Gibson wound down production of the original Firebirds and devised new versions with simpler construction and a different design.
It’s been said that Fender threatened to sue Gibson over the design of the original reverse Firebird, because of Fender’s existing offset-waist body on its Jazzmaster and Jaguar, and that this was the reason Gibson was forced to change the first Firebird design.
But this seems unlikely. Fender was certainly annoyed, publishing an ad showing the Jazzmaster and Jaguar below a headline that read: “The Most Imitated Guitars In The World.” But Fender had little scope for legal action.
It had only a simple design patent for the Jazzmaster, which was granted in December 1959; Fender described the Jazz and Jag’s Offset Contour Body as ‘patent pending’.
The most obvious change to the line of brand-new Firebirds that appeared in 1965 was a slightly more conventional body shape, looking as if the original had been flipped upwards and over.
As a result, we call these the ‘non-reverse’ Firebirds, in contrast to the earlier ‘reverse’ body. Gone was the through- neck and the body ‘shelf’, replaced with Gibson’s conventional glued-in neck.
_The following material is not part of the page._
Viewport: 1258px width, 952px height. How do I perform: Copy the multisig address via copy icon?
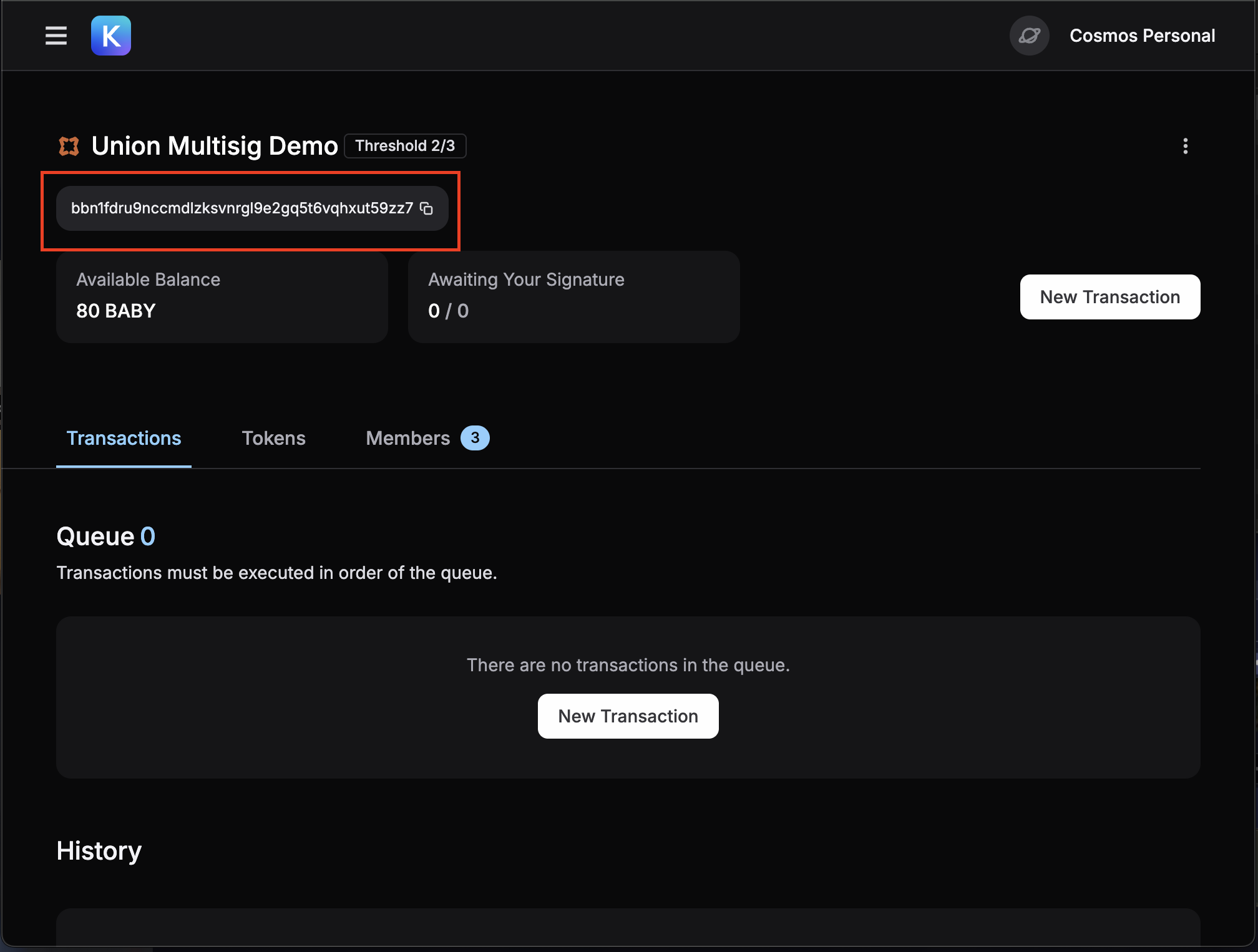pyautogui.click(x=427, y=208)
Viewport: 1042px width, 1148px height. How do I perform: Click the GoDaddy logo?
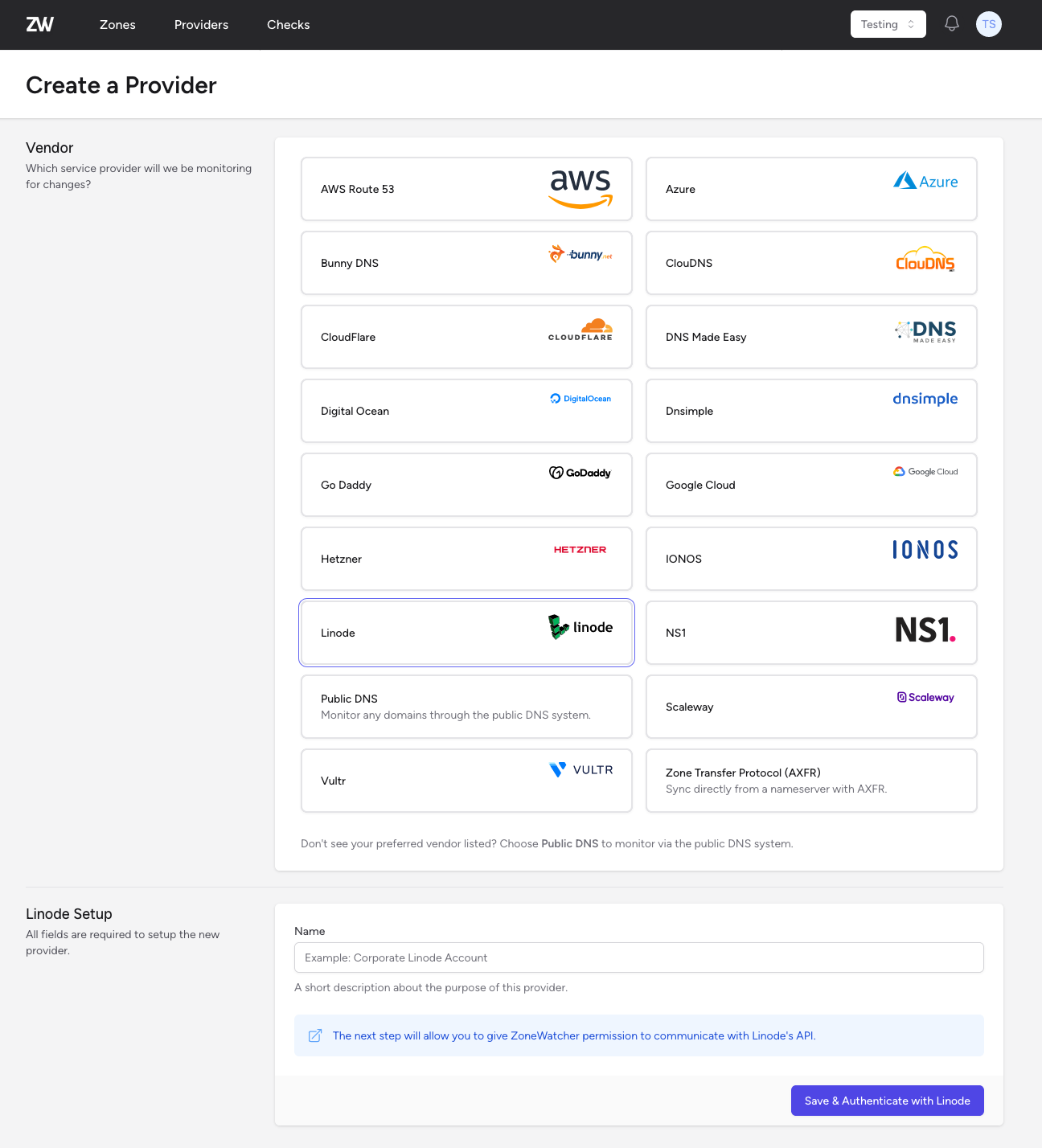coord(580,473)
The pickups on the two cheaper models were regular P-90 single coils, and the headstock was more Fender-like and came with regular tuners.
The new Firebirds first appeared on the June 1965 pricelist, with a sizeable price cut. The final reverse Firebirds had listed at $215 (I), $280 (III), $360 (V), and $500 (VII). The non-reverse line was notably cheaper: $189.50 (I), $239.50 (III), $289.50 (V), and $379.50 (VII).
Gibson briefly made a 12-string Firebird V, too, introduced in 1966. But the changes were not enough to stop a decline in sales of the non-reverse Firebird models during the 60s. At the end of the decade, the Firebirds were finally dropped.